The essential characteristics of a country's population and national identity are normally shaped over a long period of time. In the world's central landmass of Europe, Asia and North Africa, successive waves of migration spanning millennia have created a varied mix of ethnic types and national traits which blur and mingle at geographic or political borders. North and Central American populations have been shaped by more recent migrations from all over the planet during five centuries, whilst geographically isolated peoples in southern Africa, Polynesia and parts of South America were essentially left alone to develop within their own borders. There remains one part of the world which is unique in having an isolated native population until a particular breed of Europeans were forcibly implanted on their soil just over two hundred years ago. Thus it was that the future of Australia was forcefully shaped by the arrival of large numbers of convicts from Britain and Ireland.
First fleet of convict arrivals
The success of the revolutionaries in the American War of Independence in the 1780’s left Britain with nowhere to send the growing numbers of convicts who had previously been shipped to penal colonies in North America. The British government therefore resolved to establish a penal colony in the great southern continent which had been claimed for Britain by the explorer Captain James Cook in 1770. The first fleet of settlers arrived in 1788, comprising British naval officers and seamen, vastly outnumbered by the 780 convicts they brought with them as prisoners.

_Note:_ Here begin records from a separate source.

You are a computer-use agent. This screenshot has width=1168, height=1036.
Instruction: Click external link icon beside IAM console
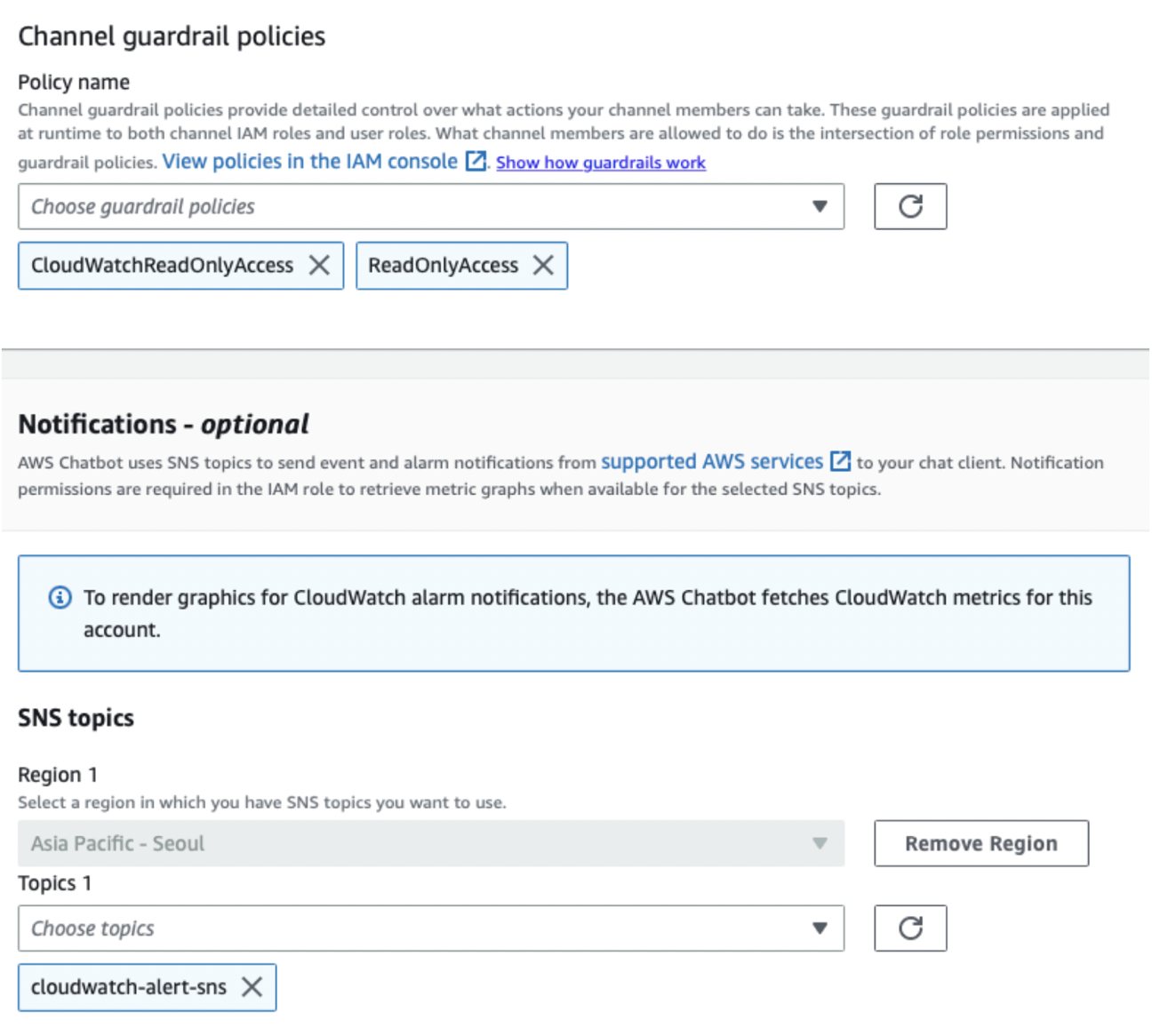[476, 161]
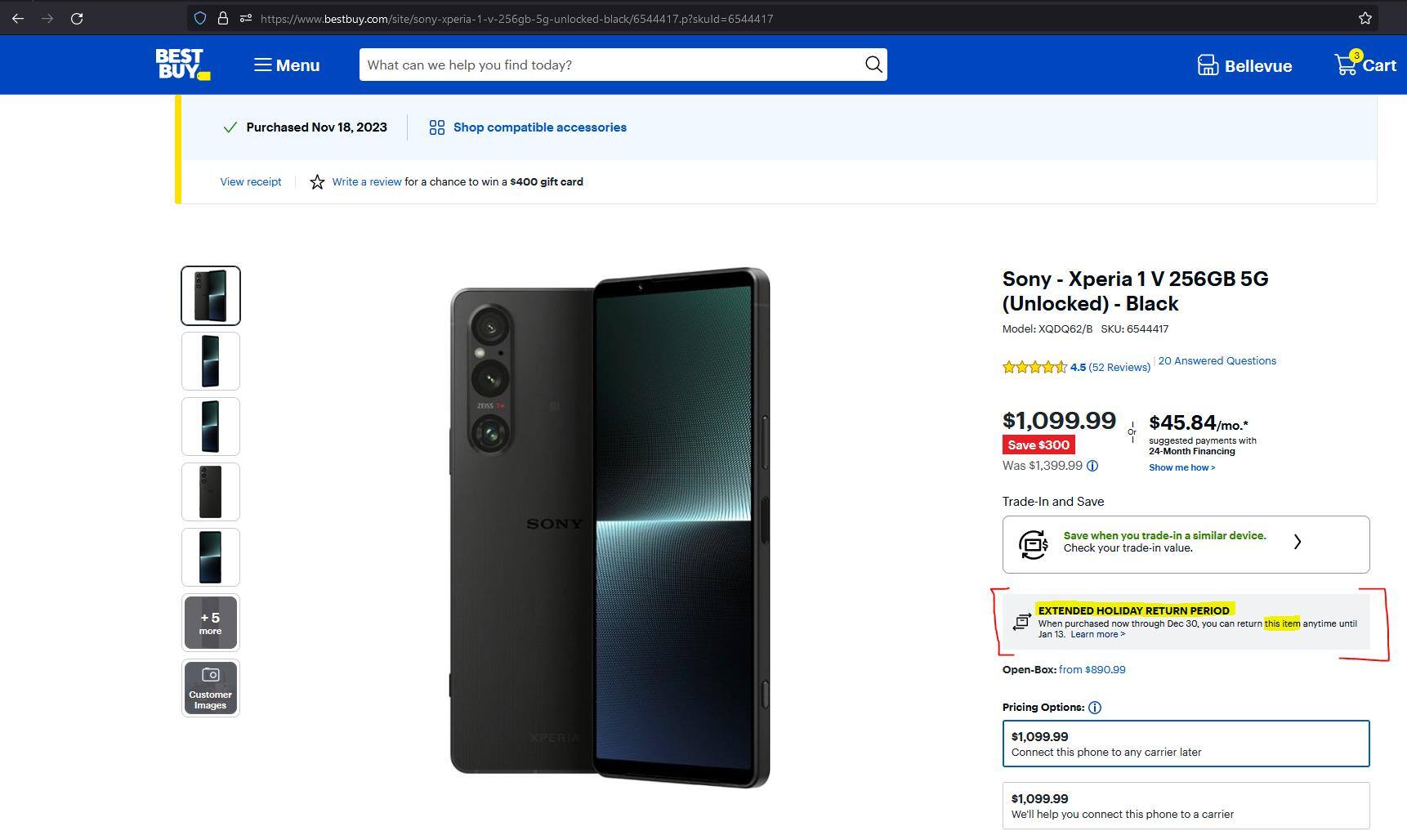Image resolution: width=1407 pixels, height=840 pixels.
Task: Open the Customer Images thumbnail
Action: (210, 687)
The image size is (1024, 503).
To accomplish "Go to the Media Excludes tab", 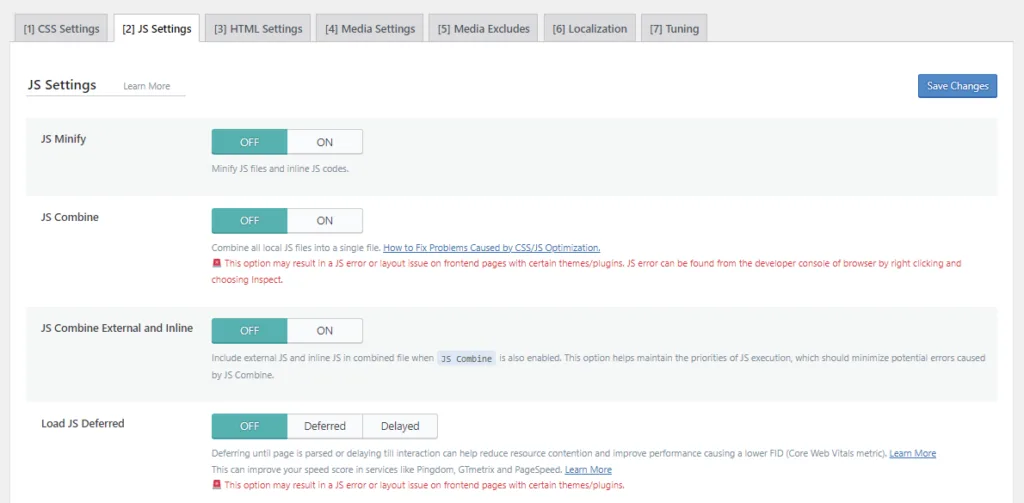I will click(x=484, y=29).
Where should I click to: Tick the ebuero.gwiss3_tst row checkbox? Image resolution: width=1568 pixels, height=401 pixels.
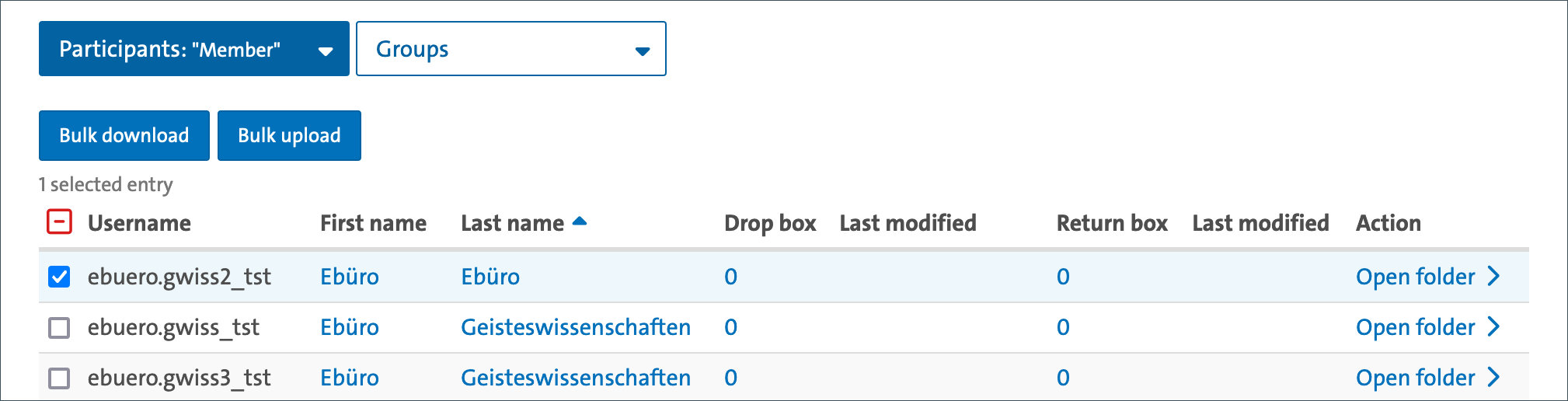click(x=59, y=378)
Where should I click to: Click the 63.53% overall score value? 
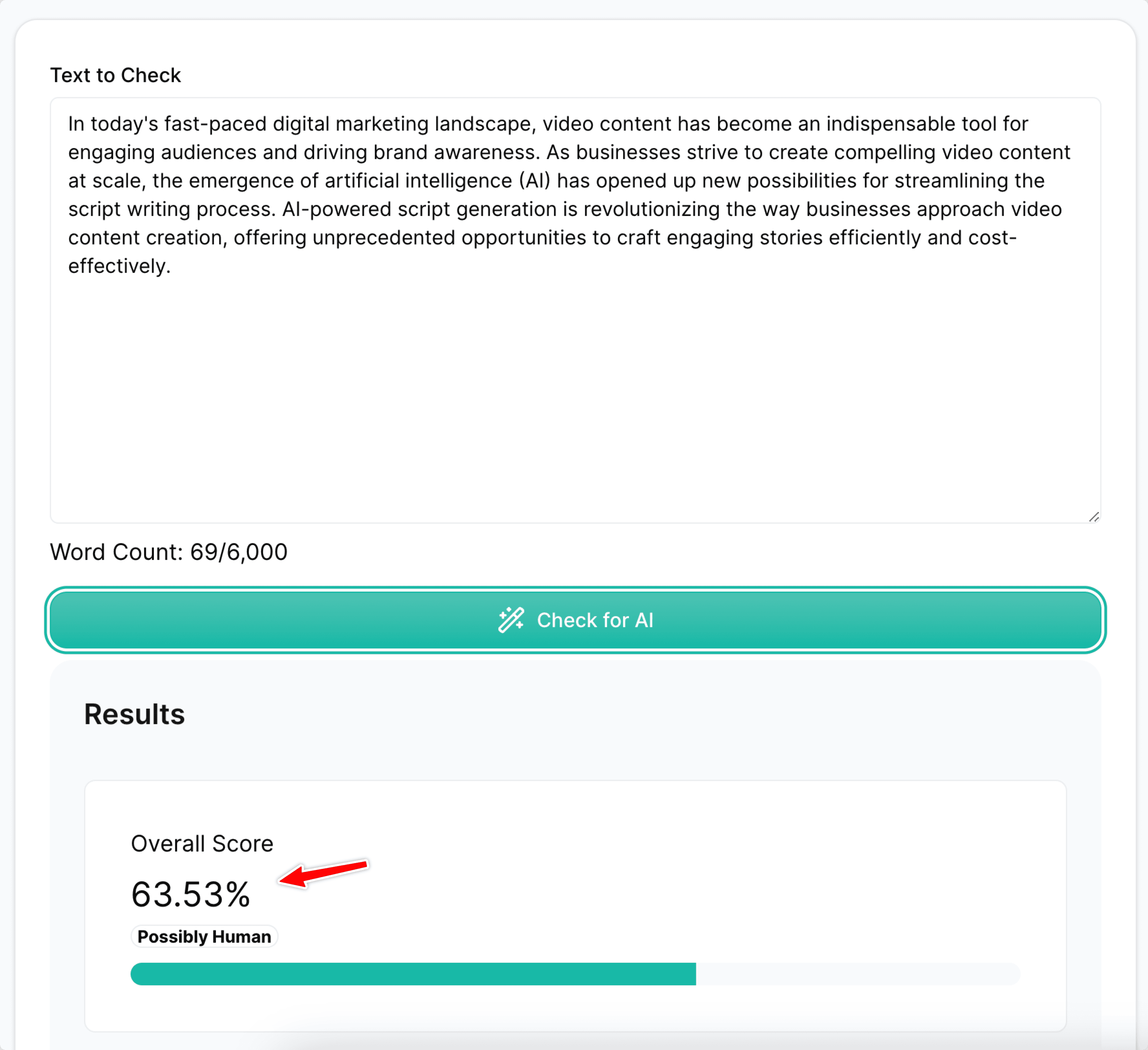(x=191, y=894)
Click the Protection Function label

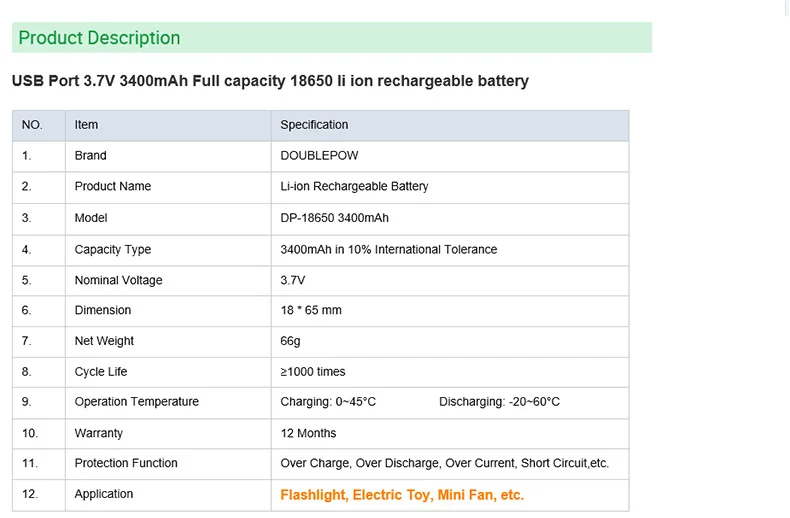[x=126, y=463]
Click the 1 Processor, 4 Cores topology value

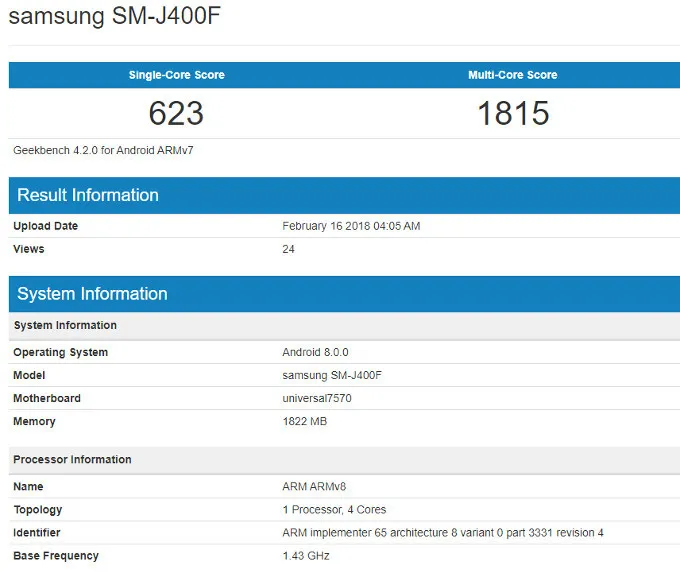pyautogui.click(x=334, y=509)
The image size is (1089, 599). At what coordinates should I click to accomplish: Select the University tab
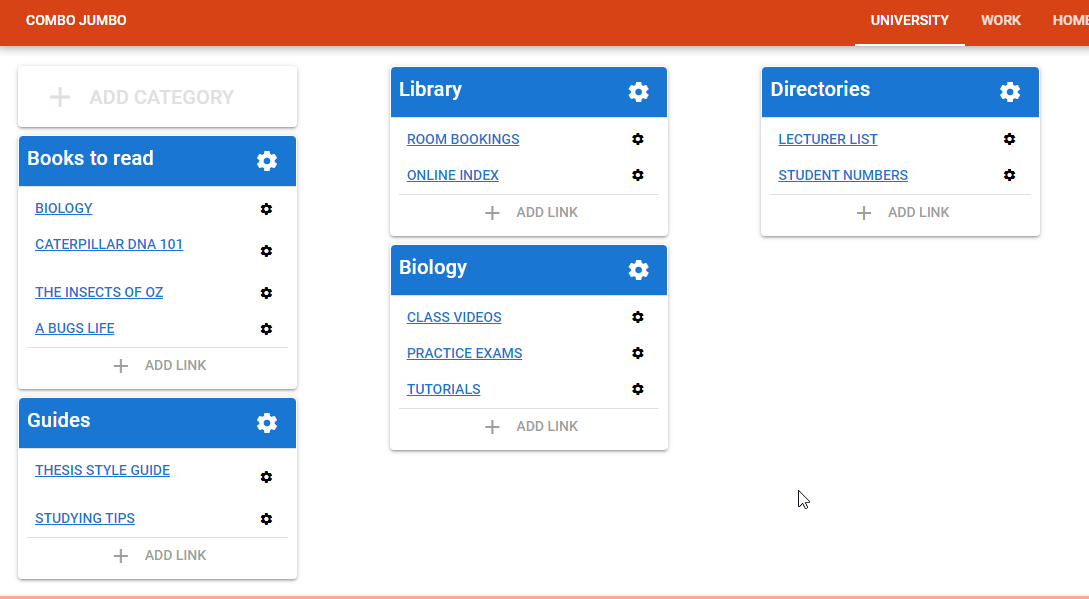coord(909,21)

The majority of the convicts were derived from the poverty-stricken and uneducated underclass of London and the rural population of Ireland. Both groups were often sentenced to transportation to the penal colony on trivial charges, never to return to their homeland. Although some convicts were able to obtain their ‘ticket of leave’, which amounted to conditional freedom, after years of hard labour and good behaviour, many were doomed to end their lives in imprisonment.
The builders of the colony
When convict transportation finally ended in 1868 the population of Australia stood at around one million, and approximately 162,000 convicts had been transported in the previous eighty years. These men and women had been the backbone of the new colony, doing the majority of physical labor even after free settlers began to arrive in 1816. Convict transportation only ended when the free population was considered large enough to support the growth and continuing prosperity of the new nation. Without the convicts Australia could not have developed at the rate it did.
Many of the convicts had skills which were useful in the colony. Builders and carpenters, agricultural labourers, and tradesmen such as tailors and bakers were the first to be granted tickets of leave and had no problems finding employment. Women were in demand as domestics, wives and mothers. In the early years these people far outnumbered their masters, the free men and women considered the founders of the colony, and even in more recent years there is insufficient recognition of the contribution made by convicts to the progress of Australia in the 19th century. Individual convicts, like the famous architect Francis Greenway, the boatman John Cadman, the founder of Sydney Grammar School Laurence Halloran and the successful farmer James Ruse, as well as many who became prosperous merchants, made a lasting contribution to Australian society.
As well as the more obvious influences by way of labour and success in business and trade, convicts also had an impact on the language of Australia. Convicts from the East End of London brought with them their Cockney rhyming slang, some of which still survives in modern Australian English, along with certain words derived from Irish such as the peculiarly Australian uses of the words ‘tucker’ and ‘paddock’. A more detailed discussion of the convicts’ contribution to Australian English can be found in ‘The socio-historical context of Australian English’.
Convicts also had a lasting effect on Australian folklore and folk songs. Ned Kelly, the notorious bushranger and folk hero, was the son of an Irish convict. There are many popular folk songs bewailing the horrors of transportation and penal servitude, songs such as ‘Botany Bay’, ‘Van Diemen’s Land’, ‘Maggie May’ and ‘Black Velvet Band’.
A relaxed attitude to authority
Most Australian convicts, as previously noted, were not hardened criminals. Murderers and armed robbers were usually hanged rather than sentenced to transportation. However, one trait shared by many convicts was a cheerful disregard for authority, a feature of the Australian character which still perseveres. Although Australia is a law-abiding society, there is a tradition of poking fun at officialdom and pomposity, and of cutting down to size anyone who takes themselves too seriously. According to popular belief, this attribute was most noticeable when Australian servicemen were fighting in the two world wars of the 20th century, where they demonstrated a more relaxed attitude to their superior officers than was common in forces under British command.
In spite of the undeniable positive contribution made by convicts, the possession of convict ancestry was considered undesirable until the closing decades of the 20th century. This may have contributed to an Australian attitude commonly referred to as the ‘cultural cringe’, the belief that Australian society, products and achievements were inferior to those found in some other countries, notably Britain. This attitude has now disappeared, along with the shame of discovering convict ancestry. Those Australians whose forebears were transported convicts, particularly those who arrived with the first fleet in 1788, now announce the fact with pride. Convicts are now recognised as having had a largely positive influence on Australia and its development.